Conventional analog closed system postage meters (both mechanical and electronic) have heretofore physically secured the link between printing and accounting. The integrity of the physical meter box has been monitored by periodic inspections of the meters. Digital closed system postage meters typically include a dedicated digital printer coupled to a device that provides metering (accounting) functionality. Digital printing postage meters have removed the need for the physical inspection that was required with analog systems by cryptographically securing the link between the accounting and printing mechanisms.
In such digital closed systems, the dedicated printer and the metering (accounting) device may be located in the same device and/or at the same location when placed in operation. Alternatively, the dedicated printer may be located in a first location (i.e., the local location where indicia are to be printed), and the metering (accounting) device may be located in a remote location, such as a provider's data center. In the latter situation, it is still necessary for the dedicated printer to be a secure device having cryptographic capabilities so that postage printing information, such as an indicium, received from the metering (accounting) device, and the metering (accounting) device itself, can be authenticated.
One particular implementation of a closed system includes a secure postage printing device that stores and prints indicia for specific postage denominations that were previously dispensed by an approved postal security device (PSD) associated with a data center. In operation, a user sends a request to purchase postage to the data center in the form of a request for a particular number of indicia for one or more particular postage denominations (e.g., twenty $0.37 indicia and twenty $0.74 indicia). In response, the data center generates an appropriate number of postage data records (one for each requested indicium) and transmits them to the postage printing device where they are stored until printed, refunded or erased at a refurbishment facility. In addition, for data integrity and/or security reasons, the postage requests are digitally signed and the postage downloads are encrypted and digitally signed using symmetric cryptography and secret encryption keys that are associated with the particular postage printing device (i.e., a particular user account) and known to the postage printing device and the data center.
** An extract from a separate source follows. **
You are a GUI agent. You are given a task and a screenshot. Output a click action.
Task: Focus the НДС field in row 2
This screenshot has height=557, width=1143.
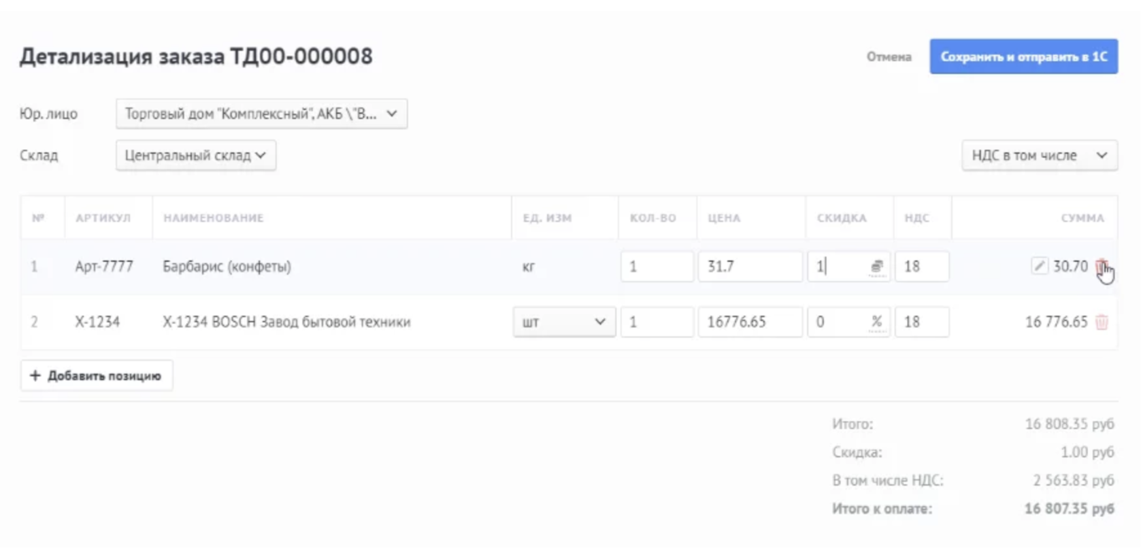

This type of postage printing device may also be freely and independently (i.e., without the participation of or the need to get authorization from the postage provider) transferred to a new user, in which case the new user is able to use any postage data records that are stored at the time of the transfer. However, as will be appreciated, if the encryption keys are left unchanged after the transfer, the old user may be susceptible to and/or blamed for fraudulent acts committed by the new user. Thus, there is a need for a method for securing a postage printing device and an inventory of postage data records held thereby when the device is transferred among users.
The present invention relates to a method for use in a system that includes a postage printing device and a data center, wherein postage value may be downloaded to the postage printing device from the data center and wherein the postage printing device may be transferred among users. The postage printing device uses a first key to digitally sign one or more first requests for a plurality of first data records from the data center. Each of the first data records includes indicium information for enabling the postage printing device to print a postal indicium. The data center: (i) uses a second key to encrypt at least the indicium information of each of the first data records to generate a plurality of encrypted indicium information portions, (ii) uses each of the encrypted indicium information portions to form a plurality of encrypted first data records, and (iii) uses a third key to digitally sign each of the encrypted first data records to generate a plurality of data record digital signatures. The data center transmits the encrypted first data records and the data record digital signatures to the postage printing device. The postage printing device stores the third key for authenticating each of the first data records using a corresponding one of the data record digital signatures and the second key for decrypting each of the encrypted indicium information portions of each of the encrypted first data records.
The method of the present invention may be used to secure the postage printing device, and any stored postage data records, when the postage printing device is transferred from a first user to a second user. The method includes zeroing the first key in the postage printing device, and generating at the postage printing device and the data center a fourth key, a fifth key and a sixth key. The postage printing device uses the fourth key to digitally sign one or more second requests for a plurality of second data records from the data center. Each of the second data records include second indicium information for enabling the postage printing device to print a postal indicium. The data center: (i) uses the fifth key to encrypt at least the second indicium information of each of the second data records to generate a plurality of encrypted second indicium information portions, (ii) uses each of the encrypted second indicium information portions to form a plurality of encrypted second data records, and (iii) uses the sixth key to digitally sign each of the encrypted second data records.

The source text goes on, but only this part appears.